Work instructions –
Copy out the items, without changes, from the line with "Click the 3677ms" up to and including the line with "click(x=95, y=338)".

Material for the task –
══════════════════════════════

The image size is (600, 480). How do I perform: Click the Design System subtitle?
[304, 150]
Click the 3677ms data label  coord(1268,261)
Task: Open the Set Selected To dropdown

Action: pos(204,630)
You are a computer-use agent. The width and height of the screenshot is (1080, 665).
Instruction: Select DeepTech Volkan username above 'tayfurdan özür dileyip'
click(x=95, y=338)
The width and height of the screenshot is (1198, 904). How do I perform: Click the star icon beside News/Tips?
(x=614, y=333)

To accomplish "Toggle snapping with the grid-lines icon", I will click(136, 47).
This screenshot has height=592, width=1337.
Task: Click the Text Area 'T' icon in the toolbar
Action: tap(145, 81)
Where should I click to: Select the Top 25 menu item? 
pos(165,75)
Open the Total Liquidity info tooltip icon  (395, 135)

══════════════════════════════

Output –
Click the 3677ms data label  coord(1268,261)
Task: Open the Set Selected To dropdown

Action: pos(204,630)
You are a computer-use agent. The width and height of the screenshot is (1080, 665).
Instruction: Select DeepTech Volkan username above 'tayfurdan özür dileyip'
click(x=95, y=338)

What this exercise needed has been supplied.